**Exercise objective**
Give every entry again, exactly.

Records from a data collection
'''

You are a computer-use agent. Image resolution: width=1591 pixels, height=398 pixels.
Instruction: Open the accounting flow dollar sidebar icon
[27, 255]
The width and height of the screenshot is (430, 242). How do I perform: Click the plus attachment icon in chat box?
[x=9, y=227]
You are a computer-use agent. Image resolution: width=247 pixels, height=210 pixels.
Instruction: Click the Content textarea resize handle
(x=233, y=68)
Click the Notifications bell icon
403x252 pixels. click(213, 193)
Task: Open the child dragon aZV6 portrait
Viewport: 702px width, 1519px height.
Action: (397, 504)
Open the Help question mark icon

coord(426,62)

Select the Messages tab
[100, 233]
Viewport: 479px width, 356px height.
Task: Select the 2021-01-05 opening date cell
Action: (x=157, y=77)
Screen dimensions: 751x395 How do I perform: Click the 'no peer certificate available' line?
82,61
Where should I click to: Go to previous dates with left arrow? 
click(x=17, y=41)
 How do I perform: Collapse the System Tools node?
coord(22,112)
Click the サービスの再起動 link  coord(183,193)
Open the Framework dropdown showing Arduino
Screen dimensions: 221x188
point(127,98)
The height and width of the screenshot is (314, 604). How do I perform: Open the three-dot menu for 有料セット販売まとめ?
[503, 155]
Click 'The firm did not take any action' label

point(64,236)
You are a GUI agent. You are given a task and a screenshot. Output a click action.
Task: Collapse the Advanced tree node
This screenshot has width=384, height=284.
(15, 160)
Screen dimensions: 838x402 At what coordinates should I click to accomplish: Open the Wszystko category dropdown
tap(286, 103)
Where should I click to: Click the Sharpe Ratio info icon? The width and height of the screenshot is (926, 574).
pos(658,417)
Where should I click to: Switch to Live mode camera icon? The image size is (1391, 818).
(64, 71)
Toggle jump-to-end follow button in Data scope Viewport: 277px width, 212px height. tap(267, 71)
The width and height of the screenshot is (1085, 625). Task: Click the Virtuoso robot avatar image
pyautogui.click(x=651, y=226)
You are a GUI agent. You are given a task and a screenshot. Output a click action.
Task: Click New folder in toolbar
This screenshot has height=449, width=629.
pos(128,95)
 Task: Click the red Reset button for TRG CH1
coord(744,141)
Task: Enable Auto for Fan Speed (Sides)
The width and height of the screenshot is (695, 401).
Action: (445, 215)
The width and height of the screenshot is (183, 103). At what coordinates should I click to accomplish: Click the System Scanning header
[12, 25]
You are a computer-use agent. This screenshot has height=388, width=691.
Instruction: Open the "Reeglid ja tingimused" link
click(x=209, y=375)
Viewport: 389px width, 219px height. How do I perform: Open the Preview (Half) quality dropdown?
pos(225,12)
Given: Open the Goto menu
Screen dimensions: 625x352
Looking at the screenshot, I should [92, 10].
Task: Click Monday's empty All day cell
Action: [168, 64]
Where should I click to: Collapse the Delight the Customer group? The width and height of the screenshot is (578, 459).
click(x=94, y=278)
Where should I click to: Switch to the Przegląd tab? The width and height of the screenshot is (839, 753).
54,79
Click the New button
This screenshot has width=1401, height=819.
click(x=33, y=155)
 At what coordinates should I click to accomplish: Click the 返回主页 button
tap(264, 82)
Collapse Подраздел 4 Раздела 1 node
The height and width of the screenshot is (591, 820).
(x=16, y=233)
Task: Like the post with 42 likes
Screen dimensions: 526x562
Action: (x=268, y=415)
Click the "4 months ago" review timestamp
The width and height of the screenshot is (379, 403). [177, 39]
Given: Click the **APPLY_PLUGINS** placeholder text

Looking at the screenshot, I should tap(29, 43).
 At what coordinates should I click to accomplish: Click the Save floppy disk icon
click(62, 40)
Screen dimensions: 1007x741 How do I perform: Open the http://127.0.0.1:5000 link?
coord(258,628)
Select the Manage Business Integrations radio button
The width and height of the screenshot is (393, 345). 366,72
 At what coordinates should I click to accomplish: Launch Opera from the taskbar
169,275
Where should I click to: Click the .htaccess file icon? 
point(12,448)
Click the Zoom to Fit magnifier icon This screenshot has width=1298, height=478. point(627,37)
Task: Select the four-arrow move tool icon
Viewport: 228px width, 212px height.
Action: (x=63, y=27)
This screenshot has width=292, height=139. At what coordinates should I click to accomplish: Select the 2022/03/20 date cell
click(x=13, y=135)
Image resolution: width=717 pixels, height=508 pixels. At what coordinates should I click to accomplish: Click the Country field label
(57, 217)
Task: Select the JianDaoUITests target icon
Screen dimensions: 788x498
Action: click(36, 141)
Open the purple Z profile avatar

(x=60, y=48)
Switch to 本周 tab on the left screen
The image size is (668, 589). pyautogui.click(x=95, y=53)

'''

**Answer to the exercise**
You are a computer-use agent. Image resolution: width=1591 pixels, height=398 pixels.
Instruction: Open the accounting flow dollar sidebar icon
[27, 255]
The width and height of the screenshot is (430, 242). How do I perform: Click the plus attachment icon in chat box?
[x=9, y=227]
You are a computer-use agent. Image resolution: width=247 pixels, height=210 pixels.
Instruction: Click the Content textarea resize handle
(x=233, y=68)
Click the Notifications bell icon
403x252 pixels. click(213, 193)
Task: Open the child dragon aZV6 portrait
Viewport: 702px width, 1519px height.
Action: (397, 504)
Open the Help question mark icon

coord(426,62)

Select the Messages tab
[100, 233]
Viewport: 479px width, 356px height.
Task: Select the 2021-01-05 opening date cell
Action: (x=157, y=77)
Screen dimensions: 751x395 How do I perform: Click the 'no peer certificate available' line?
82,61
Where should I click to: Go to previous dates with left arrow? 
click(x=17, y=41)
 How do I perform: Collapse the System Tools node?
coord(22,112)
Click the サービスの再起動 link  coord(183,193)
Open the Framework dropdown showing Arduino
Screen dimensions: 221x188
point(127,98)
The height and width of the screenshot is (314, 604). How do I perform: Open the three-dot menu for 有料セット販売まとめ?
[503, 155]
Click 'The firm did not take any action' label

point(64,236)
You are a GUI agent. You are given a task and a screenshot. Output a click action.
Task: Collapse the Advanced tree node
This screenshot has width=384, height=284.
(15, 160)
Screen dimensions: 838x402 At what coordinates should I click to accomplish: Open the Wszystko category dropdown
tap(286, 103)
Where should I click to: Click the Sharpe Ratio info icon? The width and height of the screenshot is (926, 574).
pos(658,417)
Where should I click to: Switch to Live mode camera icon? The image size is (1391, 818).
(64, 71)
Toggle jump-to-end follow button in Data scope Viewport: 277px width, 212px height. tap(267, 71)
The width and height of the screenshot is (1085, 625). Task: Click the Virtuoso robot avatar image
pyautogui.click(x=651, y=226)
You are a GUI agent. You are given a task and a screenshot. Output a click action.
Task: Click New folder in toolbar
This screenshot has height=449, width=629.
pos(128,95)
 Task: Click the red Reset button for TRG CH1
coord(744,141)
Task: Enable Auto for Fan Speed (Sides)
The width and height of the screenshot is (695, 401).
Action: (445, 215)
The width and height of the screenshot is (183, 103). At what coordinates should I click to accomplish: Click the System Scanning header
[12, 25]
You are a computer-use agent. This screenshot has height=388, width=691.
Instruction: Open the "Reeglid ja tingimused" link
click(x=209, y=375)
Viewport: 389px width, 219px height. How do I perform: Open the Preview (Half) quality dropdown?
pos(225,12)
Given: Open the Goto menu
Screen dimensions: 625x352
Looking at the screenshot, I should [92, 10].
Task: Click Monday's empty All day cell
Action: [168, 64]
Where should I click to: Collapse the Delight the Customer group? The width and height of the screenshot is (578, 459).
click(x=94, y=278)
Where should I click to: Switch to the Przegląd tab? The width and height of the screenshot is (839, 753).
54,79
Click the New button
This screenshot has width=1401, height=819.
click(x=33, y=155)
 At what coordinates should I click to accomplish: Click the 返回主页 button
tap(264, 82)
Collapse Подраздел 4 Раздела 1 node
The height and width of the screenshot is (591, 820).
(x=16, y=233)
Task: Like the post with 42 likes
Screen dimensions: 526x562
Action: (x=268, y=415)
Click the "4 months ago" review timestamp
The width and height of the screenshot is (379, 403). [177, 39]
Given: Click the **APPLY_PLUGINS** placeholder text

Looking at the screenshot, I should tap(29, 43).
 At what coordinates should I click to accomplish: Click the Save floppy disk icon
click(62, 40)
Screen dimensions: 1007x741 How do I perform: Open the http://127.0.0.1:5000 link?
coord(258,628)
Select the Manage Business Integrations radio button
The width and height of the screenshot is (393, 345). 366,72
 At what coordinates should I click to accomplish: Launch Opera from the taskbar
169,275
Where should I click to: Click the .htaccess file icon? 
point(12,448)
Click the Zoom to Fit magnifier icon This screenshot has width=1298, height=478. point(627,37)
Task: Select the four-arrow move tool icon
Viewport: 228px width, 212px height.
Action: (x=63, y=27)
This screenshot has width=292, height=139. At what coordinates should I click to accomplish: Select the 2022/03/20 date cell
click(x=13, y=135)
Image resolution: width=717 pixels, height=508 pixels. At what coordinates should I click to accomplish: Click the Country field label
(57, 217)
Task: Select the JianDaoUITests target icon
Screen dimensions: 788x498
Action: click(36, 141)
Open the purple Z profile avatar

(x=60, y=48)
Switch to 本周 tab on the left screen
The image size is (668, 589). pyautogui.click(x=95, y=53)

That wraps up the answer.